* Begin *

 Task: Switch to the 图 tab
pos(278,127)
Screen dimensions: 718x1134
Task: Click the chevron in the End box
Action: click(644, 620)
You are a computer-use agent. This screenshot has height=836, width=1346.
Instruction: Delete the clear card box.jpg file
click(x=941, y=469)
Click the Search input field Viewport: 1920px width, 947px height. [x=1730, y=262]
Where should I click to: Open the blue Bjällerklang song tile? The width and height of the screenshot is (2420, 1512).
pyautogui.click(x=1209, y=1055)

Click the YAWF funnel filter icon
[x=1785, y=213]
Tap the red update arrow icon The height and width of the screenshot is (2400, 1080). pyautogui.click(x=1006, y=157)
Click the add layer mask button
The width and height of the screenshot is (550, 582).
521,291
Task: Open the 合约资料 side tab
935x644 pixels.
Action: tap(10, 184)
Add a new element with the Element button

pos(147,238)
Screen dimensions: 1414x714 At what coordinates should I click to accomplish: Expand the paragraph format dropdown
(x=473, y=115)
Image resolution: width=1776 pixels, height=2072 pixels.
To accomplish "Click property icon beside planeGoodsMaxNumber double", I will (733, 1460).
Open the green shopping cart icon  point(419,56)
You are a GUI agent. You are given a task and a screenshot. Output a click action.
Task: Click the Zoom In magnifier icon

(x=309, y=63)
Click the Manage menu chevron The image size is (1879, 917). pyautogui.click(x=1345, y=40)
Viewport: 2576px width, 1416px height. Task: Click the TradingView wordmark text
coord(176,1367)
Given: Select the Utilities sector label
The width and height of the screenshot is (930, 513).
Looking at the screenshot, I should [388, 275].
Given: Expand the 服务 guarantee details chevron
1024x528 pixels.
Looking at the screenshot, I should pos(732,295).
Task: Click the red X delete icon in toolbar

* End *

#### REQUIRED TASK
Change "Delete" to "Remove" in the entries from the first line through the line with "click(x=941, y=469)", keeping all other text the same.

#### THE SOLUTION
 Task: Switch to the 图 tab
pos(278,127)
Screen dimensions: 718x1134
Task: Click the chevron in the End box
Action: click(644, 620)
You are a computer-use agent. This screenshot has height=836, width=1346.
Instruction: Remove the clear card box.jpg file
click(x=941, y=469)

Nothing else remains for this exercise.